__Work to complete__.
Copy all lines holding the word "portables" from the entries.

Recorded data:
....
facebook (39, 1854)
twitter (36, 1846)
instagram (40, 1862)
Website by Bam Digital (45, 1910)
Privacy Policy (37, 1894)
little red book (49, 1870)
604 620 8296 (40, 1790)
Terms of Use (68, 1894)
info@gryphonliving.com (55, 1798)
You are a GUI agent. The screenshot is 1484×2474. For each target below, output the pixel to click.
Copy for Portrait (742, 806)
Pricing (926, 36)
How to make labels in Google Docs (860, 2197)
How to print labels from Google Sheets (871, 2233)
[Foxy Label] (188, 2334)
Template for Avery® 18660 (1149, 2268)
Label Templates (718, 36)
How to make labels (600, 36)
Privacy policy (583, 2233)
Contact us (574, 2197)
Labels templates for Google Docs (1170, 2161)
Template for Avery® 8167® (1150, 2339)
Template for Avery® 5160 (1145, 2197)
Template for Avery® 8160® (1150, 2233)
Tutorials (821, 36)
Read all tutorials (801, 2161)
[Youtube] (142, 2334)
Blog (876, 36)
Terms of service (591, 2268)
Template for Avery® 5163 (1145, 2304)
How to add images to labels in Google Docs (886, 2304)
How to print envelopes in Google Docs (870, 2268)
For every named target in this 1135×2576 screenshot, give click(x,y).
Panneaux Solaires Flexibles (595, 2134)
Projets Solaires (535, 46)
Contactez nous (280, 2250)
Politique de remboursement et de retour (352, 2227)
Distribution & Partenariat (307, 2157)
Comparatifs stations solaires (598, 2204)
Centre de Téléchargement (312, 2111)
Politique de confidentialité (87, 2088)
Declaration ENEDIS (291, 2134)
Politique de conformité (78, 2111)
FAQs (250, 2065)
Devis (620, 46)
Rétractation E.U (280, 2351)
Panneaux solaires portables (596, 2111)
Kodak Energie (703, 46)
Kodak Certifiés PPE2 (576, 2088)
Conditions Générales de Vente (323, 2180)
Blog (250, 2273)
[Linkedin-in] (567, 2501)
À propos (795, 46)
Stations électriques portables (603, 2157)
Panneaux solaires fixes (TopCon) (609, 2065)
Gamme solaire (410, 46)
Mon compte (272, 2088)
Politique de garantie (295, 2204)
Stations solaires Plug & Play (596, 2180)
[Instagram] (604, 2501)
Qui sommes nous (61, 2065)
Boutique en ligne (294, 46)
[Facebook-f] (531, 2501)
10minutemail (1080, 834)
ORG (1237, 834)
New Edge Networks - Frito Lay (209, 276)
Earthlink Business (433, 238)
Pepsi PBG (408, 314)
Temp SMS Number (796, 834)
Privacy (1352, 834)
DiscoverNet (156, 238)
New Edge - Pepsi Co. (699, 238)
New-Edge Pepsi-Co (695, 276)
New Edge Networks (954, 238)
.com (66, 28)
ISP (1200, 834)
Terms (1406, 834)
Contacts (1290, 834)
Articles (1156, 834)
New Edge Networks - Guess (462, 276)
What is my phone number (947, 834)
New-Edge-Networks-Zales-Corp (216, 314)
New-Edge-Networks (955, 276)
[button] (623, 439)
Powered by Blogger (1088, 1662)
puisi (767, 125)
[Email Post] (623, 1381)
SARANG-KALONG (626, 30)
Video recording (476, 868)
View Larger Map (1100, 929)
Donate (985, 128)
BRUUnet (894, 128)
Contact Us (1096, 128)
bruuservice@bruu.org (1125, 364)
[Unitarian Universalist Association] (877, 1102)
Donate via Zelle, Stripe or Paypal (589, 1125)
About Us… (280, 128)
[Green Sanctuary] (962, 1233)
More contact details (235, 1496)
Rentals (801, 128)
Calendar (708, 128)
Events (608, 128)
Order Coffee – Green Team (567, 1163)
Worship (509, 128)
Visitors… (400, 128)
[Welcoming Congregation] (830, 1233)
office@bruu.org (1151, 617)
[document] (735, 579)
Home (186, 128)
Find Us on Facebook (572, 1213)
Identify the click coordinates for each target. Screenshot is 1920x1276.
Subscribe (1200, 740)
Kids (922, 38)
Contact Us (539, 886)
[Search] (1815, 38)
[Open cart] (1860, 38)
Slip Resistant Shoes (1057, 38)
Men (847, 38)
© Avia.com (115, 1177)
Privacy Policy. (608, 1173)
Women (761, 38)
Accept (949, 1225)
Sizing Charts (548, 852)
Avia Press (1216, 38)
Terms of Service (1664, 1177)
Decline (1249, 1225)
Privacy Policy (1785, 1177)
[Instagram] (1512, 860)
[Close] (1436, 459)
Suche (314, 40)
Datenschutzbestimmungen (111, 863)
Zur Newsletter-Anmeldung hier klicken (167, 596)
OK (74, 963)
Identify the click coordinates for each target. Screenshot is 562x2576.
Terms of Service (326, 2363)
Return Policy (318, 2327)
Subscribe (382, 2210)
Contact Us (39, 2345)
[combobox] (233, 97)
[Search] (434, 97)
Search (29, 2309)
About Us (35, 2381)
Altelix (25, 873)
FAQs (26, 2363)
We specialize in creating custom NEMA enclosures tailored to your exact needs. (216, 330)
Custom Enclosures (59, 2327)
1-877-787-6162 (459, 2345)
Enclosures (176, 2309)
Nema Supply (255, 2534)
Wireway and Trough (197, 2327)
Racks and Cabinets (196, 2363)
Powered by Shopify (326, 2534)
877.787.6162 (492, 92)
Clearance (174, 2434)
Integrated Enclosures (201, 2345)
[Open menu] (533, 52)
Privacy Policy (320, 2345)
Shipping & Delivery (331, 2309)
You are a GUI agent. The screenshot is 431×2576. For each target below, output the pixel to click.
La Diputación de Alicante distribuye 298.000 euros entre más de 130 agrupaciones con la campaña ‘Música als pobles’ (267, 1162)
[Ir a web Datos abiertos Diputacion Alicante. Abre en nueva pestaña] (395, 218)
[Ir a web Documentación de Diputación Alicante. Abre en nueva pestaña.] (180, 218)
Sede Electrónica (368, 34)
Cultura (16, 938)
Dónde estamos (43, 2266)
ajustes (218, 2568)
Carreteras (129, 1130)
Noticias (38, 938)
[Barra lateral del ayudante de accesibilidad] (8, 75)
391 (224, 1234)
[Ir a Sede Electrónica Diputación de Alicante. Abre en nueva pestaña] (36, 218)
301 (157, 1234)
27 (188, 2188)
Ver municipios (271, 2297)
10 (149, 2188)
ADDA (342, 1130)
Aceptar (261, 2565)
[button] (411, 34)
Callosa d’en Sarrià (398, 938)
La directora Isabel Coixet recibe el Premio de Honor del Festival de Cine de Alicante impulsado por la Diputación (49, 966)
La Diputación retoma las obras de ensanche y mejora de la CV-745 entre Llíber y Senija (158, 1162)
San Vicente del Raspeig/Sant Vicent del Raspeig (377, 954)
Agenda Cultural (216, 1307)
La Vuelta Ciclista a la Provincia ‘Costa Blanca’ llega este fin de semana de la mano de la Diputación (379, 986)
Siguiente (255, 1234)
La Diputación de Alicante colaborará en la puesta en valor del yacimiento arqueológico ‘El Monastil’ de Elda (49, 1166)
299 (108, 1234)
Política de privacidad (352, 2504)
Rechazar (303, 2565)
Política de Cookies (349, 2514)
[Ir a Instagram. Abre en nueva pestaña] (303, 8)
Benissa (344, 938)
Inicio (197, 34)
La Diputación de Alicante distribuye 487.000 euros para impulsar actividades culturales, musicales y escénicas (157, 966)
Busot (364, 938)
....
__Task output__.
Panneaux solaires portables (596, 2111)
Stations électriques portables (603, 2157)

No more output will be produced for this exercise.